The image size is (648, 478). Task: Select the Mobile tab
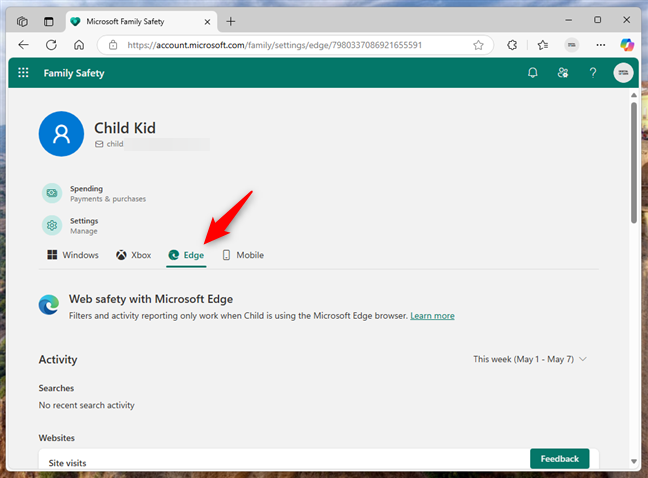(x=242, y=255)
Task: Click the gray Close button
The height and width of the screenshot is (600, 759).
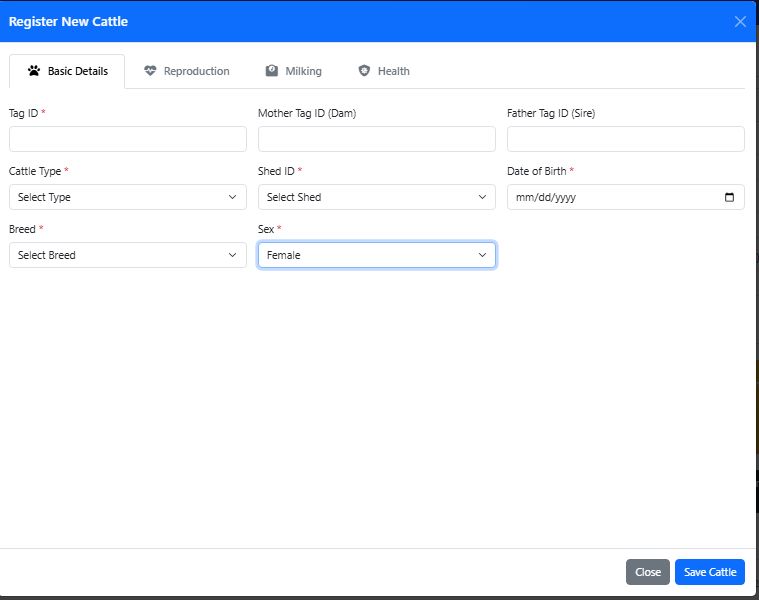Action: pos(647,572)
________
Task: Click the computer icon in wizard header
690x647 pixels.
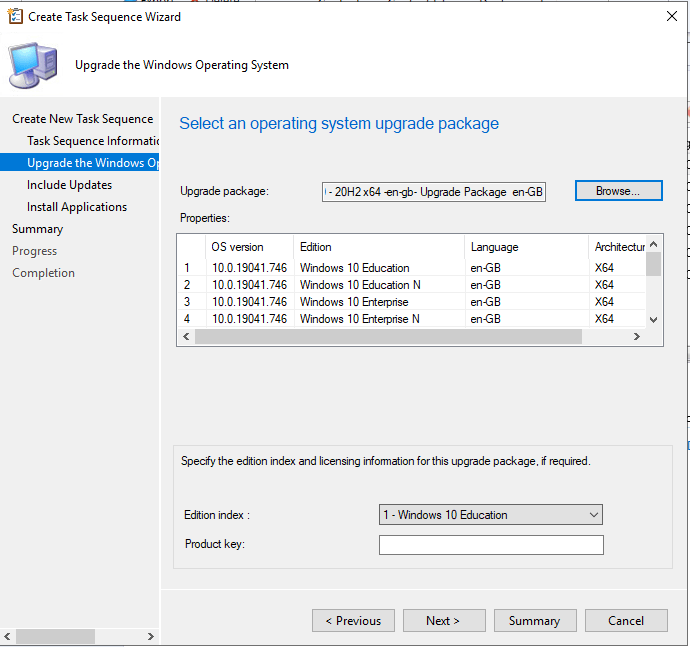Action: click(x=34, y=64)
________
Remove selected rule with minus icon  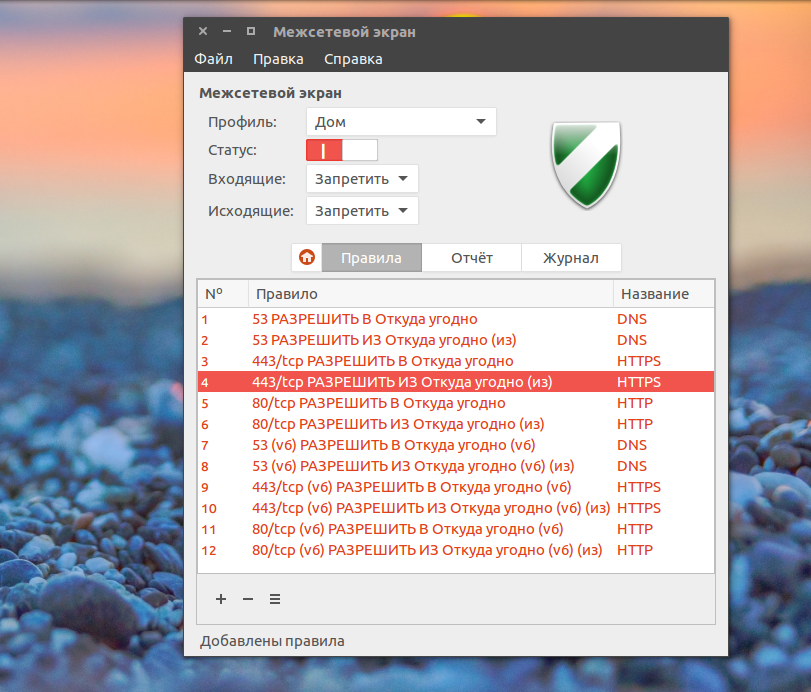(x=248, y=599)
________
Instructions to follow → Recast the material from the line with "Task: Click the gray Close button" up to and including the line with "Action: pos(647,572)" as a JSON list of strings, one per line, leaving out blank lines and the pictures.

Complete answer →
[
  "Task: Click the gray Close button",
  "The height and width of the screenshot is (600, 759).",
  "Action: pos(647,572)"
]